Data records ▸
----

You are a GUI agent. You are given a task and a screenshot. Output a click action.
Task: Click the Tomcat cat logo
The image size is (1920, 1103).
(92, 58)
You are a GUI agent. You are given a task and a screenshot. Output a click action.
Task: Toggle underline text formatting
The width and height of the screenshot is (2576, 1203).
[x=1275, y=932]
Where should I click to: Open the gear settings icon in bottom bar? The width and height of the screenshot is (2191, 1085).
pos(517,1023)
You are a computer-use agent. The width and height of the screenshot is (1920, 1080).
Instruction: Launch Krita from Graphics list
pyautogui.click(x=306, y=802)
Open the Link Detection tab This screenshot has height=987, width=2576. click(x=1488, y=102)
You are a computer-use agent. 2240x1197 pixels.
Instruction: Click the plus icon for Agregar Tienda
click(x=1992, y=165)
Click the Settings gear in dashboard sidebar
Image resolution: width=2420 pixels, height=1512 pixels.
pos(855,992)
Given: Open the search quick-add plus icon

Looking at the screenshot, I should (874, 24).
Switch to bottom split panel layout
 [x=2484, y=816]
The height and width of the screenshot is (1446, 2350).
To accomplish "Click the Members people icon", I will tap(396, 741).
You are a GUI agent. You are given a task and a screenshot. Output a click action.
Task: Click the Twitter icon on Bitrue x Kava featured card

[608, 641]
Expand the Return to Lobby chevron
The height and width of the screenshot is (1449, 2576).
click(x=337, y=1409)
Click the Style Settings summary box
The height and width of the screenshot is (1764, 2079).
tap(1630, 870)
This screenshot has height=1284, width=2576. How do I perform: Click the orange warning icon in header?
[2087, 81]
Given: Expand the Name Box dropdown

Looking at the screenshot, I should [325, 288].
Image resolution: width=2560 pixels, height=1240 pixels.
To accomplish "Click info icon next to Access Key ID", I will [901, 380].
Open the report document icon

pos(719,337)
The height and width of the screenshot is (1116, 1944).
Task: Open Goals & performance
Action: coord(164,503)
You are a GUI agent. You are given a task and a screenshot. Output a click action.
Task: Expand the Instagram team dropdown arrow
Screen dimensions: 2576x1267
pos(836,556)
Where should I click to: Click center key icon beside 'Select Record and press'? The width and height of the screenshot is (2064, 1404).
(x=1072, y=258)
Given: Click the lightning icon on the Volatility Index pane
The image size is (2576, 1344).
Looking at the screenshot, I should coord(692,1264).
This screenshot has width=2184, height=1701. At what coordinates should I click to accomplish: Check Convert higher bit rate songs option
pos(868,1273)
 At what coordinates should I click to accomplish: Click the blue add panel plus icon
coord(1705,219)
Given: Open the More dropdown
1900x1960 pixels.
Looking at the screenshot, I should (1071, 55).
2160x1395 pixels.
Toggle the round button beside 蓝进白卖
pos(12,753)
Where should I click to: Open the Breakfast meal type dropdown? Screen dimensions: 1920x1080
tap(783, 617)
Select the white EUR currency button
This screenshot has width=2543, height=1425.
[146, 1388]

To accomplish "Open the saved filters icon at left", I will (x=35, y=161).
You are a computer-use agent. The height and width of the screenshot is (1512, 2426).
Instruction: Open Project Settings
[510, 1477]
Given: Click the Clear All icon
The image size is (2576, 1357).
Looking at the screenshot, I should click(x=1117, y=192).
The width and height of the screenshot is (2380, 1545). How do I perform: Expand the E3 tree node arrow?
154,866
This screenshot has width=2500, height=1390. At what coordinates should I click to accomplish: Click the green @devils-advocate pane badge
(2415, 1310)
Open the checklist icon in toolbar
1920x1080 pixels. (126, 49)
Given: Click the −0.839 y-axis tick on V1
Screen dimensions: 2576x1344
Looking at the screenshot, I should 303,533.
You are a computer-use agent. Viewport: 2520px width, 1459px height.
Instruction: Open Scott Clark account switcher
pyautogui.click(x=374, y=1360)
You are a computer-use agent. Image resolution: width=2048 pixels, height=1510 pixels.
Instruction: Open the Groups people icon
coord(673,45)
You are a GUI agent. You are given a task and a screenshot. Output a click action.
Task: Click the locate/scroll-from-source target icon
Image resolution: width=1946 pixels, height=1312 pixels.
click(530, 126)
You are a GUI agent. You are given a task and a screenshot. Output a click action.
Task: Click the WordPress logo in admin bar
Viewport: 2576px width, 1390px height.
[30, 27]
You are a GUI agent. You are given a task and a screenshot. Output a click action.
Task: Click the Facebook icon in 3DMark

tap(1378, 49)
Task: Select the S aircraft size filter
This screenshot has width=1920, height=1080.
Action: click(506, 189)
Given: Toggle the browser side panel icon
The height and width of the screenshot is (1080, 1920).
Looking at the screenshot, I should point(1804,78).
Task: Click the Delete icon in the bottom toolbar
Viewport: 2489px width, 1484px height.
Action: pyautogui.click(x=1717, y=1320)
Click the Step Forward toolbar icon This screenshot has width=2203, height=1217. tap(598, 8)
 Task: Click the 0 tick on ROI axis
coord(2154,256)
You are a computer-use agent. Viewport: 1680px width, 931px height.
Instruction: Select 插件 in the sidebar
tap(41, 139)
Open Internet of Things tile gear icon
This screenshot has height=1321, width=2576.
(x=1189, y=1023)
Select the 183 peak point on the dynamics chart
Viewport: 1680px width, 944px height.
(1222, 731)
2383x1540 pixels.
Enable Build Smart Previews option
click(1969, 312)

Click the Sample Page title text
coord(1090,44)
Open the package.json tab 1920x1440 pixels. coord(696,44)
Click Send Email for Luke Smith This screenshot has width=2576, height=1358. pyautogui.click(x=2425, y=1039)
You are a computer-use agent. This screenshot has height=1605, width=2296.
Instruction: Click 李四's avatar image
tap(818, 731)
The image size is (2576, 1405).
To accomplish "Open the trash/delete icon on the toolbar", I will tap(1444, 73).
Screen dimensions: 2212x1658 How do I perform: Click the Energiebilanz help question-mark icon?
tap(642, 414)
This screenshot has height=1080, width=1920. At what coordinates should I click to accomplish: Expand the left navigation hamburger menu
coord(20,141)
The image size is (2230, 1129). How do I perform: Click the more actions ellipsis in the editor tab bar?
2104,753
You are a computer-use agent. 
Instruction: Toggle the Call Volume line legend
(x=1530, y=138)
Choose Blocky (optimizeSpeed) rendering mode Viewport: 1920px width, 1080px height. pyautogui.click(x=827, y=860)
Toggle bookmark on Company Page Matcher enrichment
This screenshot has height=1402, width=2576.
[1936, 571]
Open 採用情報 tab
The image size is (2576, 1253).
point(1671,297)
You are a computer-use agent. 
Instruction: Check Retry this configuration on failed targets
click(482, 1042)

----

Assignment ▸ Each line above that carries the string "logo" has to be returned.

Solution to this task ▸
Task: Click the Tomcat cat logo
Task: Click the WordPress logo in admin bar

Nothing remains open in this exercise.